== Texto proporcionado

Este maridaje entre la Bella –la música clásica– y la Bestia, violenta y sanguinaria, podría tomarse como una trasposición literaria y simbólica de algo muy vivo en la época en que se publicó la novela: el estupor y rechazo que producía la asombrosa coexistencia entre la alta cultura (música, arte, literatura) y la barbarie sistemática y burocratizada del III Reich. Quizá Burgess no tenía esa intención, pero muchos analistas de su novela han comentado ese paralelismo.

Para buscar un equilibrio (que luego rompería en la tercera parte) Burgess comienza la segunda con la estancia de Alex en la cárcel y su hipócrita comportamiento de sumisión bajo el que latían acentuados deseos de violencia y destrucción. Y aquí nuestro autor nos propone una visión “legal” de la violencia que proviene del Estado. Por una promesa de indulto, Alex acepta encantado que se le aplique una radical terapia de choque que a través de proyecciones de escenas de ultraviolencia –tan amadas por Alex– y de administrarle drogas reactivas y mantenerlo forzado sin poder evitar las imágenes, logran una brutal aversión física (ojo, no mental) a un simple amago de violencia. La nota hábil de Burgess consiste en hacer que el fondo sonoro de esas imágenes convertidas en aversión dañina, sea la música de Beethoven. Alex grita: “Usar de ese modo a Ludwig Van… Él no hizo daño a nadie. No hizo más que escribir música”. Escuchar esa música también le provoca náuseas y malestar insufrible. Alex no resiste eso y trata de suicidarse tirándose por una ventana.

====
== Datos proporcionados

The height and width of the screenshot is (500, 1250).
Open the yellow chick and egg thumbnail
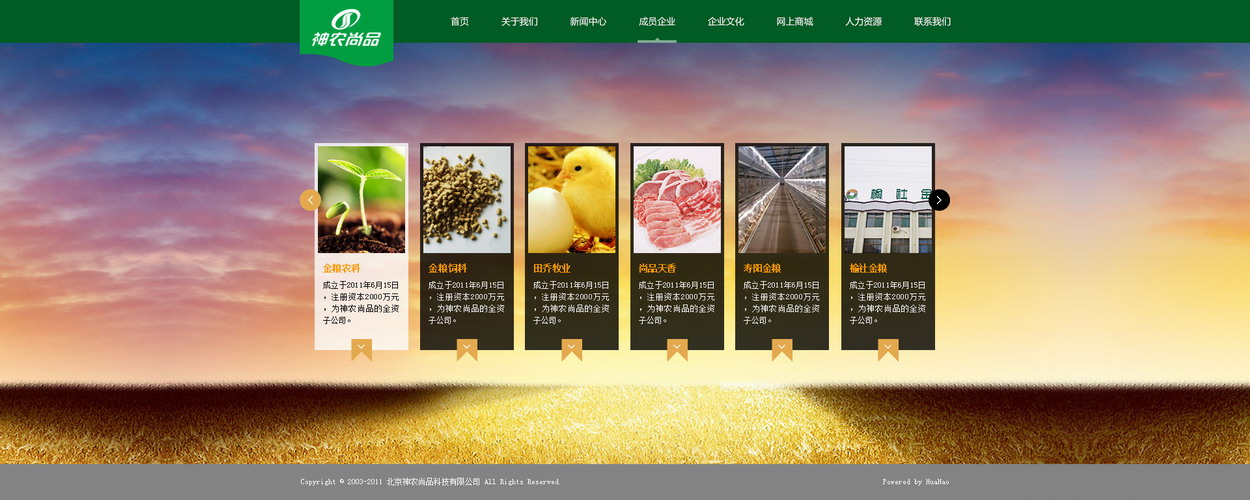click(x=572, y=199)
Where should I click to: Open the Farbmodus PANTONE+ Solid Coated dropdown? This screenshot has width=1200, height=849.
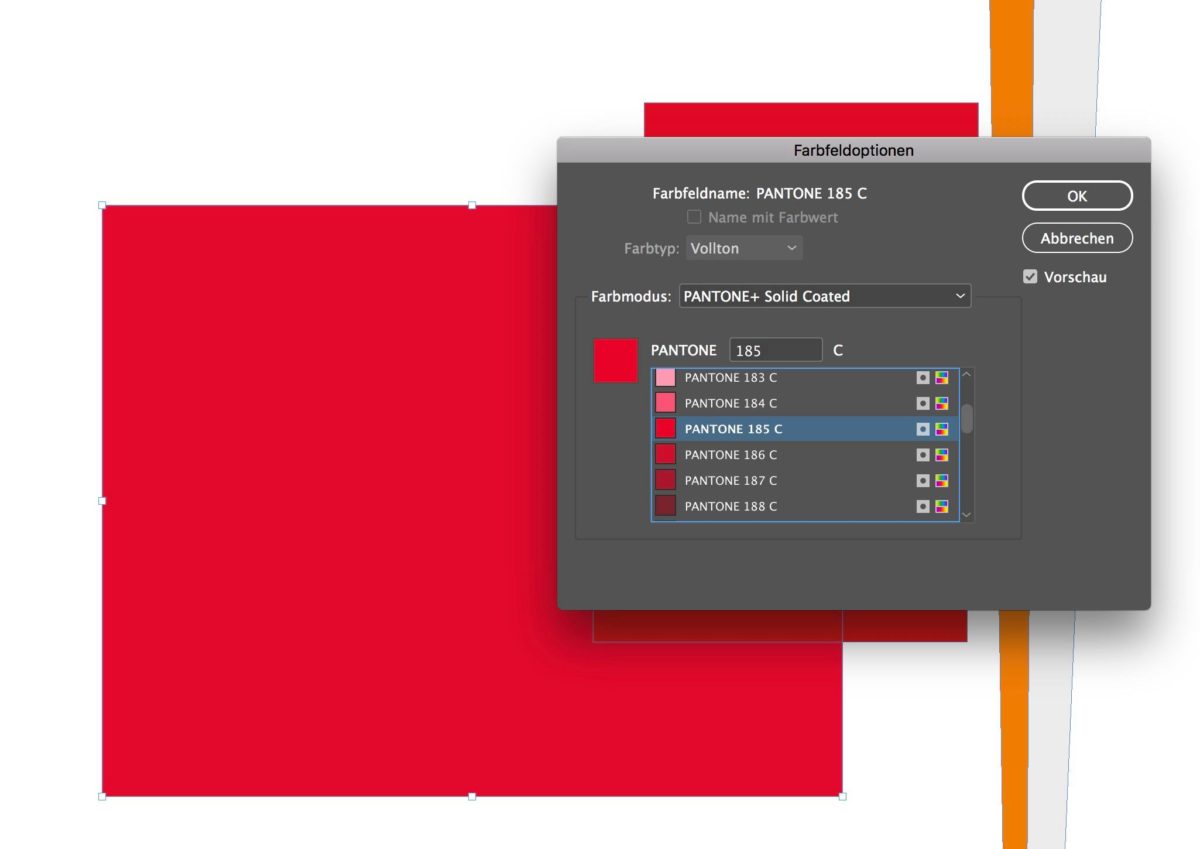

====

▶ **Objetivo del ejercicio**:
Transcribe sin cambios el pasaje del texto sobre la novela de Burgess que va desde "Este maridaje entre" hasta "comentado ese paralelismo.", ambos incluidos.

▶ **Resultado de la tarea**:
Este maridaje entre la Bella –la música clásica– y la Bestia, violenta y sanguinaria, podría tomarse como una trasposición literaria y simbólica de algo muy vivo en la época en que se publicó la novela: el estupor y rechazo que producía la asombrosa coexistencia entre la alta cultura (música, arte, literatura) y la barbarie sistemática y burocratizada del III Reich. Quizá Burgess no tenía esa intención, pero muchos analistas de su novela han comentado ese paralelismo.